Kabar Gembira… Setelah 8 Bulan Tutup, Obyek Wisata Air di Klaten Kembali Dibuka – Bhayangkara Nusantara
Kabar Gembira… Setelah 8 Bulan Tutup, Obyek Wisata Air di Klaten Kembali Dibuka

Kabar Gembira… Setelah 8 Bulan Tutup, Obyek Wisata Air di Klaten Kembali Dibuka

 257 total views,  1 views today

PENJABAT Sementara (Pjs) Bupati Klaten, DR. A. P. Ir. Dwiatmoko, M.Si didampingi Sekda Klaten, Drs. H. Jaka Sawaldi, MM dan sejumlah Kepala Organisasi Perangkat Daerah (OPD) meninjau dan mengecek lima lokasi obyek wisata tirta yang ada di Kabupaten Klaten, Jumat (30/10/2020).

Seperti diketahui Gugus Tugas (Gusgas) Pengendalian Covid-19 Kabupaten Klaten sejak Kamis, 29 Oktober 2020 sudah mengizinkan obyek wisata tirta dan pemandian sudah mulai membuka usahanya setelah libur sekitar 8 bulan sejak Maret 2020 karena pandemi Covid-19.

Para Kepala OPD yang mendampingi kunjungan Pjs. Bupati Klaten meninjau obyek wisata tirta, antara lain Kepala Dinas Kesehatan Kabupaten Klaten dr. Cahyono Widodo, MKes, Kepala Badan Penanggulangan Bencana Daerah (BPBD) Klaten Sip Anwar, SE, M.Si, Pelaksana Tugas (Plt) Kepala Dinas Pariwisata Kebudayaan Pemuda dan Olahraga (Disparbudpora) Klaten H. Sri Nugroho, SIP, M.Si dan Plt Kepala Satpol PP Klaten Rabiman.
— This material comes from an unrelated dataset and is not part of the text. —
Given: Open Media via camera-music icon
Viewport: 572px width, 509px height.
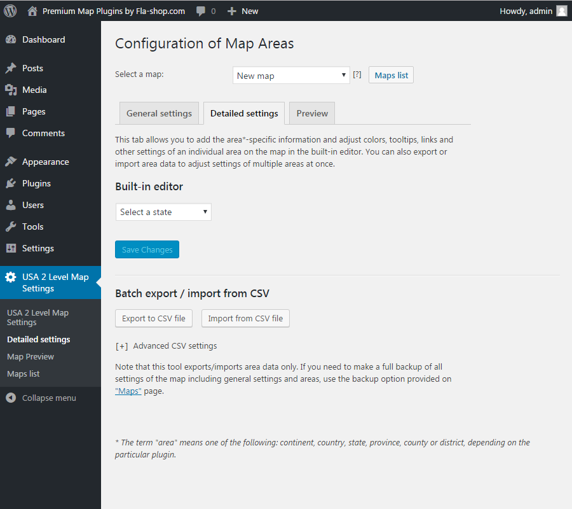Looking at the screenshot, I should pos(11,90).
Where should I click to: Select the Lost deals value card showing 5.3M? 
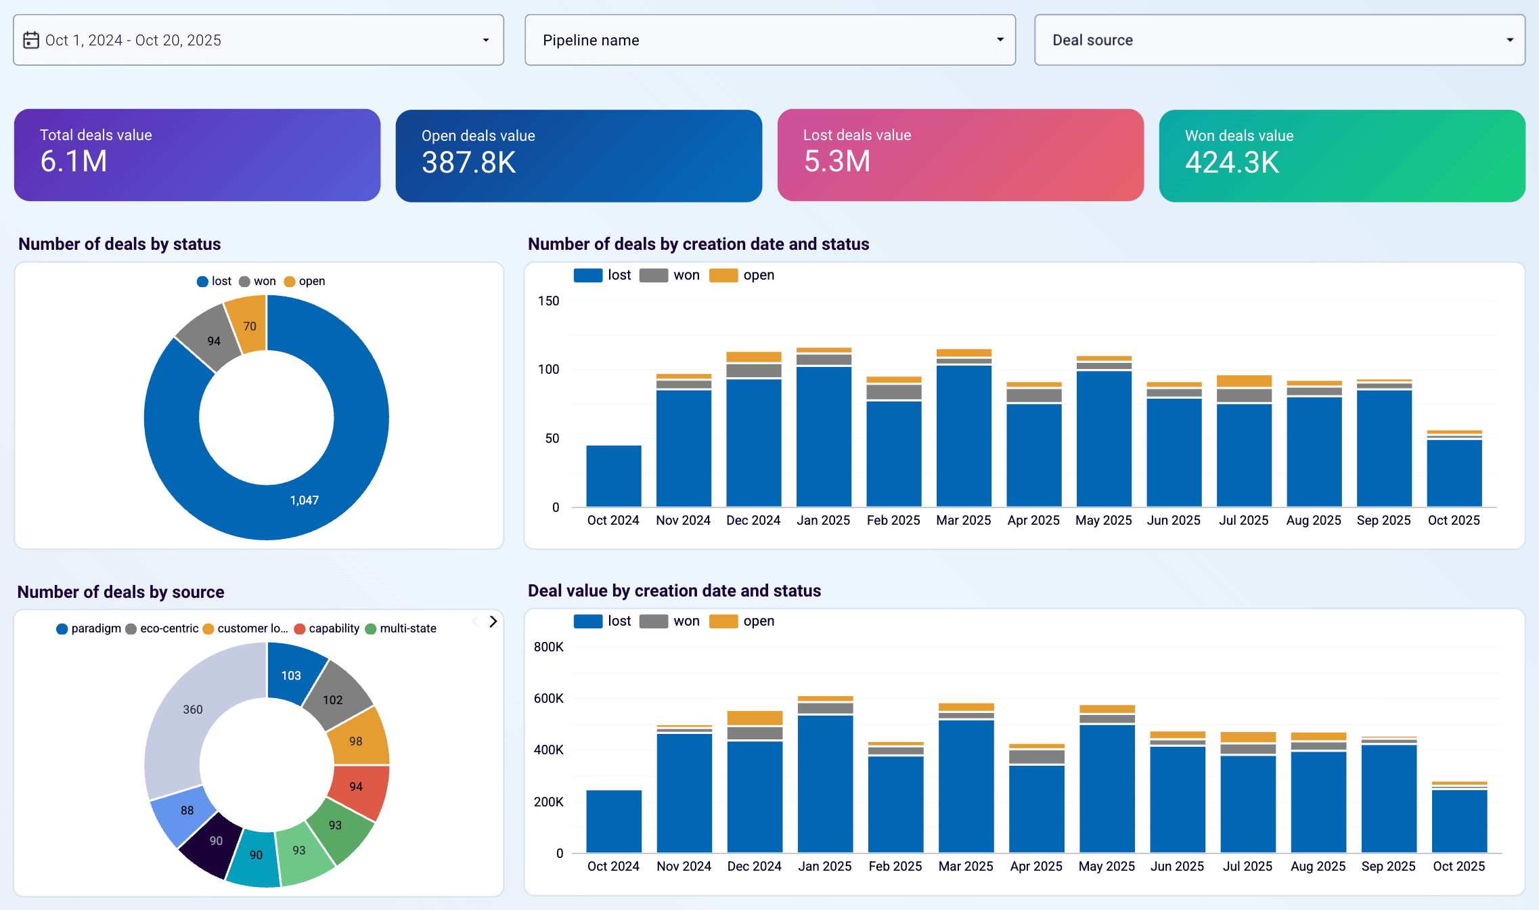[x=960, y=155]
Rombongan Pjs. Bupati Klaten berangkat pukul 08.30 WIB dengan mengunjungi Obyek Wisata Air Umbul Susuhan di Desa Manjungan, Kecamatan Ngawen. Di Umbul Susuhan, Pjs. Bupati Klaten meninjau loket pembayaran tiket, tempat pendaftaran pengunjung, kemudian mengecek warga yang datang sebelum memasuki kolam renang harus mandi dulu.

Kemudian juga mengecek petugas kesehatan yang melakukan pengecekan suhu tubuh pengunjung sebagai sampel. Sehingga pelaksanaan pembukaan obyek wisata air benar-benar menerapkan protokol kesehatan.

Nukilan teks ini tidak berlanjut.